Saturday, April 6, 2019

Sketches of The last Buffalo 1888 by Albert Bierstadt 1830-1902

Albert Bierstadt (German-born American painter, 1830-1902)  The last Buffalo or Bison (study) (c 1888)


US Military Involvement In The Near Extinction of The Buffalo

The US Army sanctioned & actively endorsed the wholesale slaughter of bison herds. The federal government promoted bison hunting for various reasons, to allow ranchers to range their cattle without competition from other bovines, & primarily to weaken the North American Indian population by removing their main food source & to pressure them onto the Indian reservations during times of conflict. Without the bison, native people of the plains were often forced to leave the land or starve to death. One of the biggest advocates of this strategy was General William Tecumseh Sherman. On June 26, 1869, the Army Navy Journal reported: "General Sherman remarked, in conversation the other day, that the quickest way to compel the Indians to settle down to civilized life was to send 10 regiments of soldiers to the plains, with orders to shoot buffaloes, until they became too scarce to support the redskins." According to Professor David Smits: "Frustrated bluecoats, unable to deliver a punishing blow to the so-called "Hostiles," unless they were immobilized in their winter camps, could, however, strike at a more accessible target, namely, the buffalo.That tactic also made curious sense, for in soldiers' minds the buffalo & the Plains Indian were virtually inseparable."

Albert Bierstadt (German-born American painter, 1830-1902)  The last Buffalo or Bison (sketch) (c 1888)


Albert Bierstadt (German-born American painter, 1830-1902) The last Buffalo or Bison (1888)

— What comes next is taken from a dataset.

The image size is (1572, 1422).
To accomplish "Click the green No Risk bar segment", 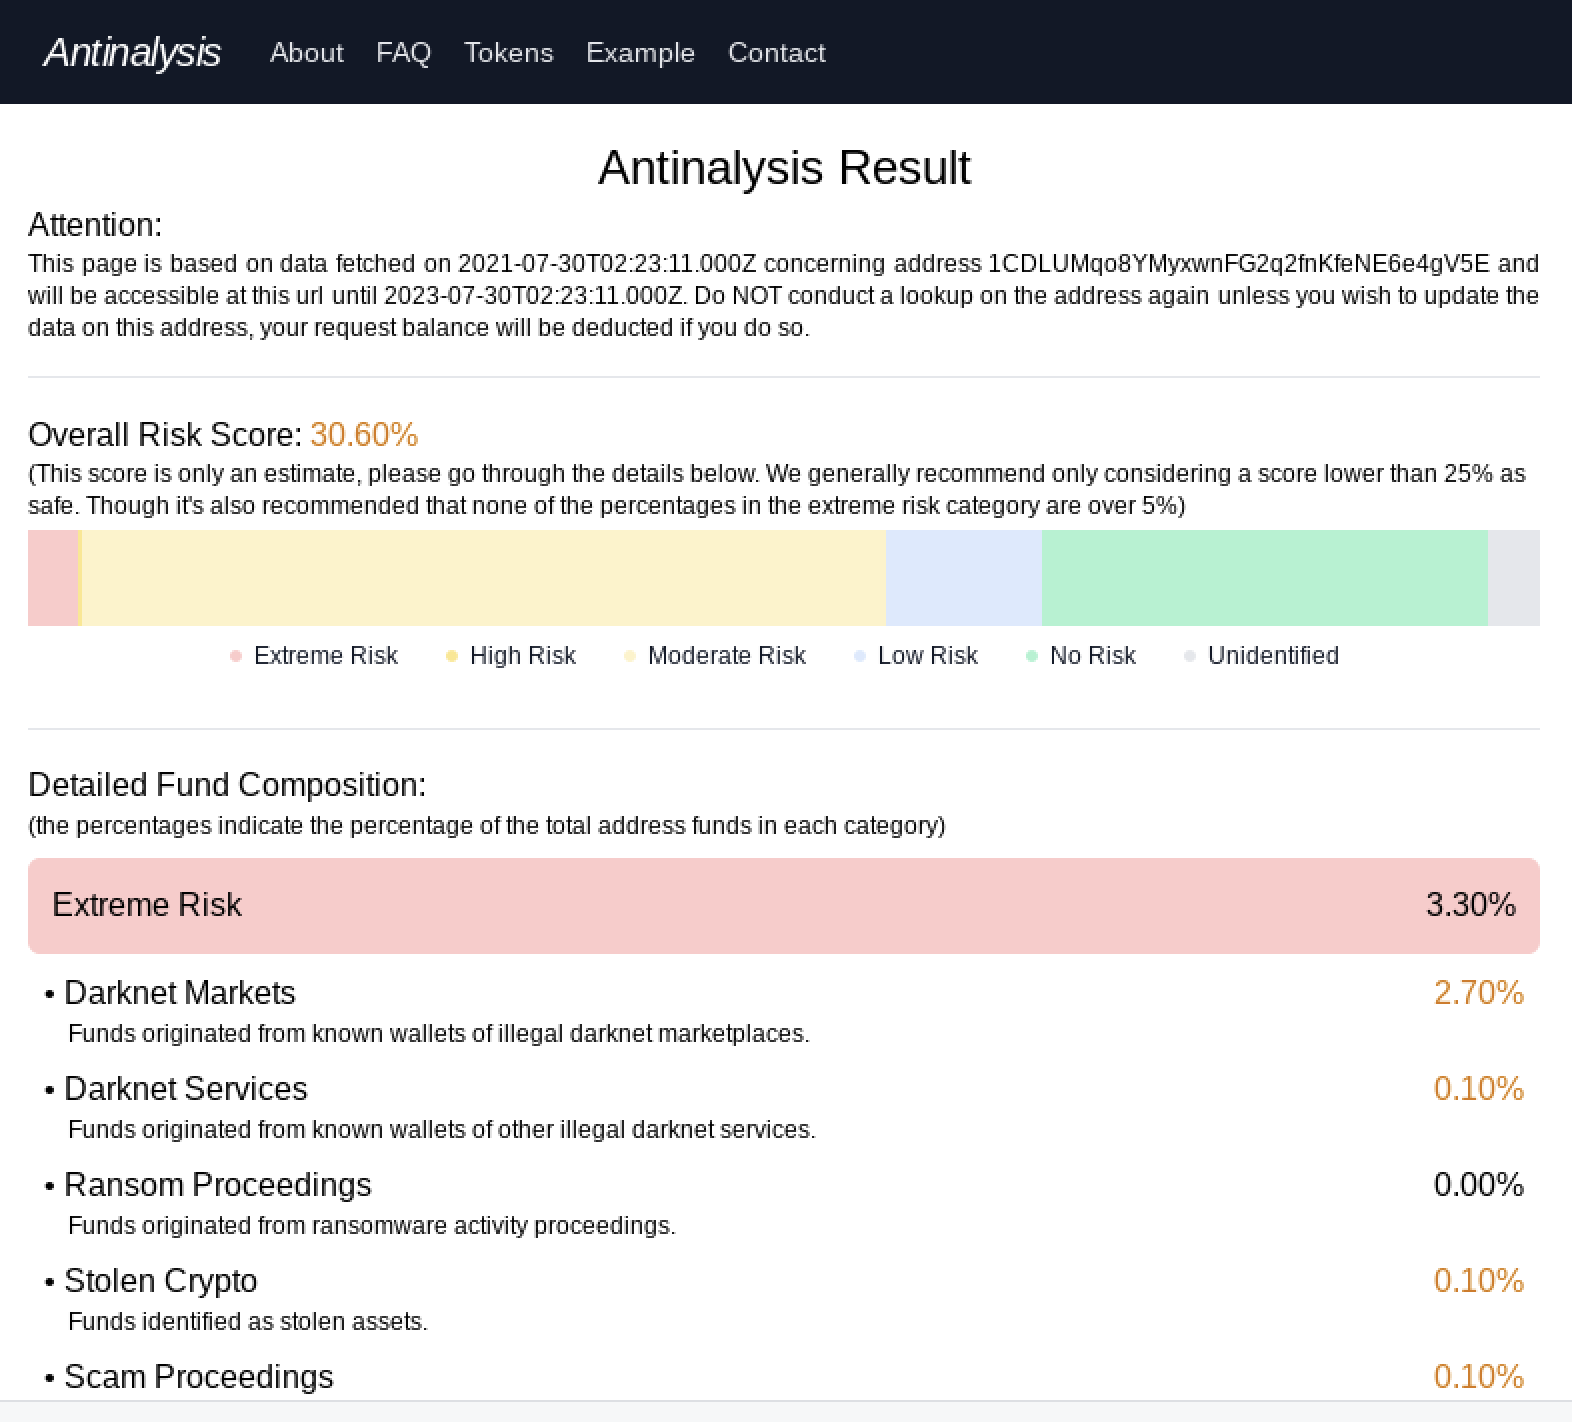I will click(1264, 578).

Albert Bierstadt (German-born American painter, 1830-1902) was best known for his lavish, sweeping landscapes of the American West. To paint the scenes, Bierstadt joined several journeys of the Westward Expansion. Bierstadt, was born in Solingen, Germany. He was still a toddler, when his family moved from Germany to New Bedford in Massachusetts. In 1853, he returned to Germany to study in Dusseldorf, where he refined his technical abilities by painting Alpine landscapes. After he returned to America in 1857, he joined an overland survey expedition traveling westward across the country. Along the route, he took countless photographs & made sketches & returned East to paint from them. He exhibited at the Boston Athenaeum from 1859-1864, at the Brooklyn Art Association from 1861-1879, & at the Boston Art Club from 1873-1880. A member of the National Academy of Design from 1860-1902, he kept a studio in the 10th Street Studio Building, New York City from 1861-1879. He was a member of the Century Association from 1862-1902, when he died.